Generally speaking, you should choose an operating system that fits in
with the rest of your network. For example, if your network is largely
Windows-based, don't run Apache under Linux; your administration staff
will be taxed more with learning the operating system than administering
Apache.
Regardless of the operating system you choose, make certain that you've
applied the latest patches, especially network patches.
TIP:
Apache is not yet seasoned for the Windows NT environment. The
programming model NT employs differs from the one Apache uses.
Hence, the performance of Apache under NT is significantly different
than that for a Unix- like system.
83
Apache_sw_1.3.14_9/10/01
Performance Tuning
You can tune Apache both at run-time and at compile-time. The
configuration script supplied with Apache chooses the best compile-time
configuration for your system, so you won't need to modify these settings.
Run-time tuning
Tuning Apache at run-time is a matter of configuring several key
directives appropriately.
AllowOverride
When you allow directories to have overrides (those provided by the
.htaccess file), you impose a significant search burden on Apache.
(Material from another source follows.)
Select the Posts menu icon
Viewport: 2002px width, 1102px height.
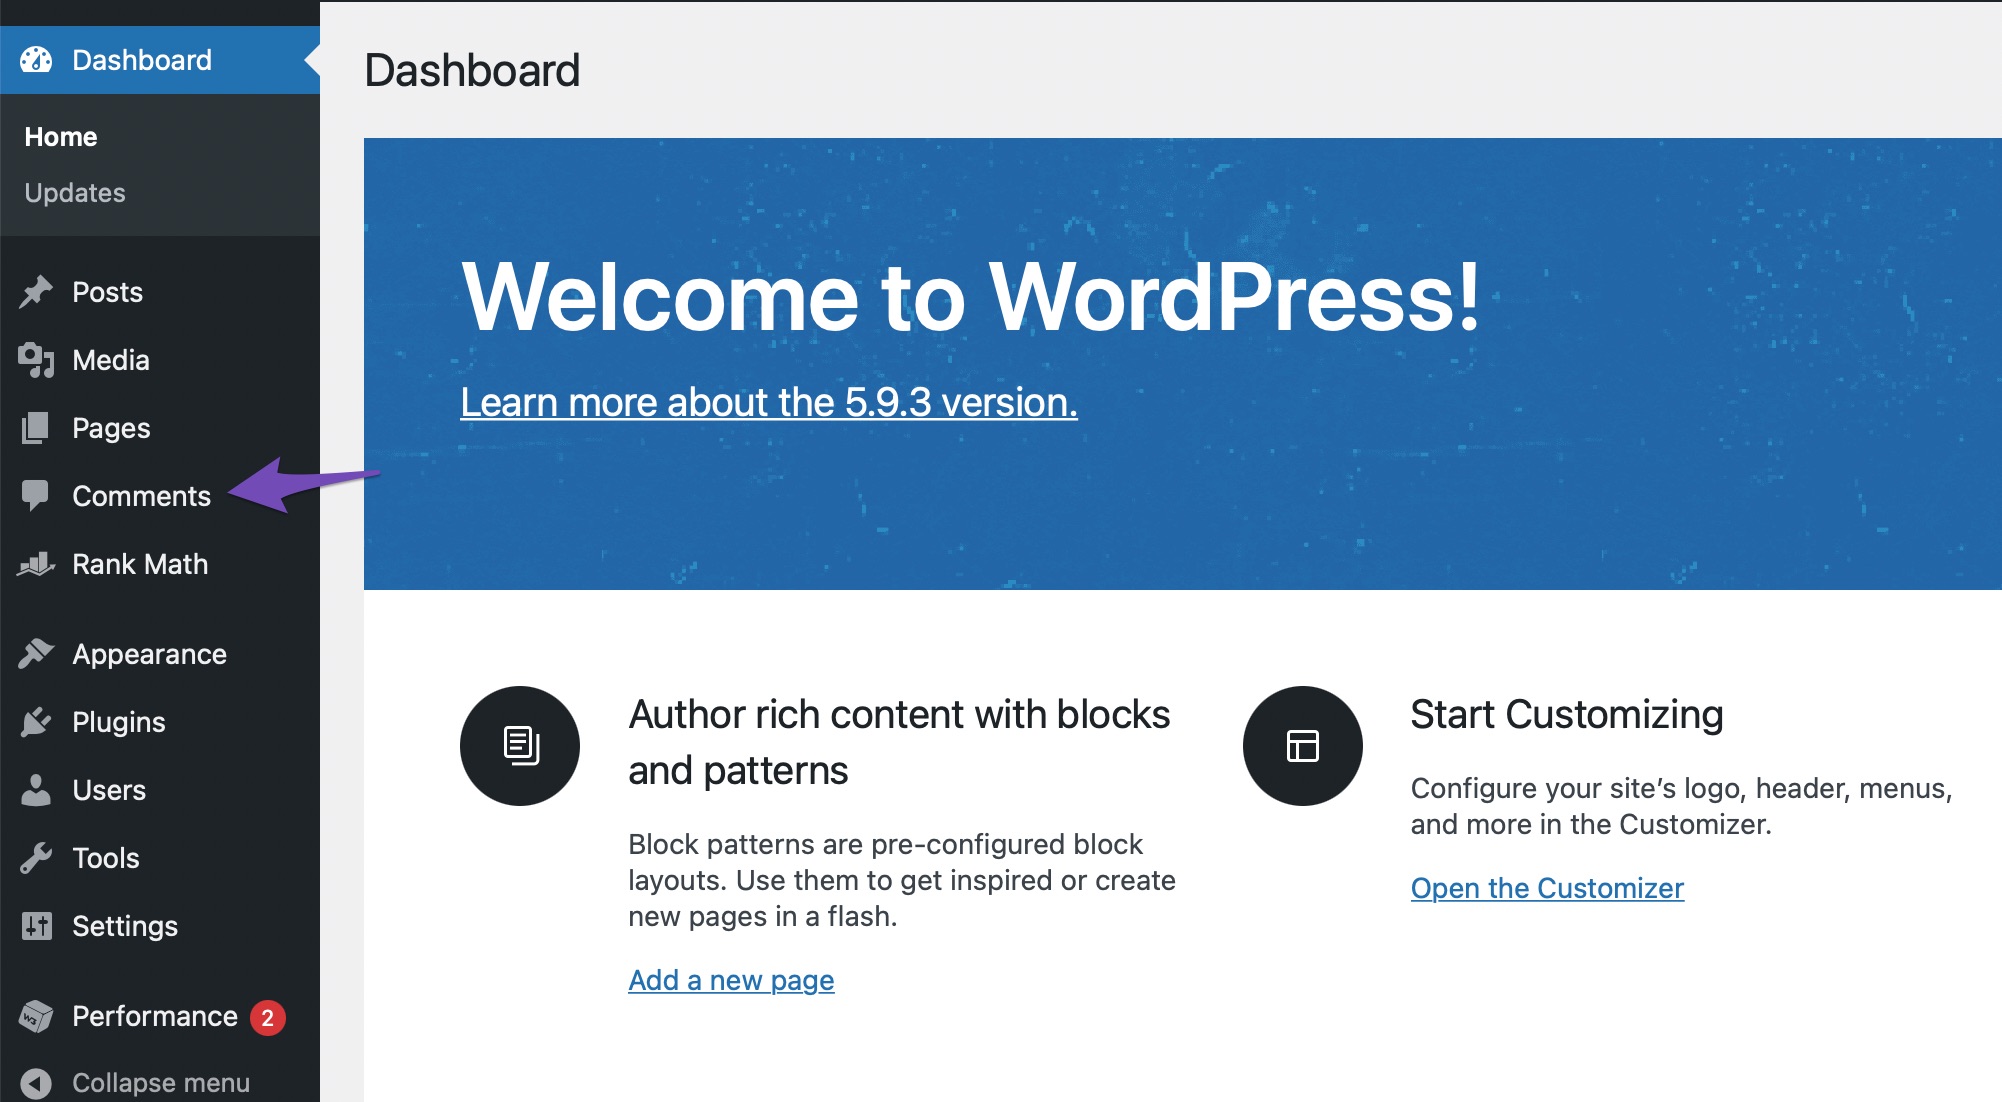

Consider the following configuration:
DocumentRoot /home/httpd/htdocs
<Directory />
AllowOverride All
</Directory>
A request to the site's homepage will cause Apache to check for and
process each of the following files:
/.htaccess
/home/.htaccess
/home/httpd/.htaccess/
/home/httpd/htdocs/.htaccess
These files' contents aren't cached, so every request will cause this
processing.
FollowSymLinks and SymLinksIfOwnerMatch
Similar to the problem caused by the AllowOverride directive,
FollowSymLinks and SymLinksIfOwnerMatch also cause Apache
to check extra file information. Specifically, Apache has to check each
file in directory pathnames to see if:
1. the file is a link, and if so, follow it.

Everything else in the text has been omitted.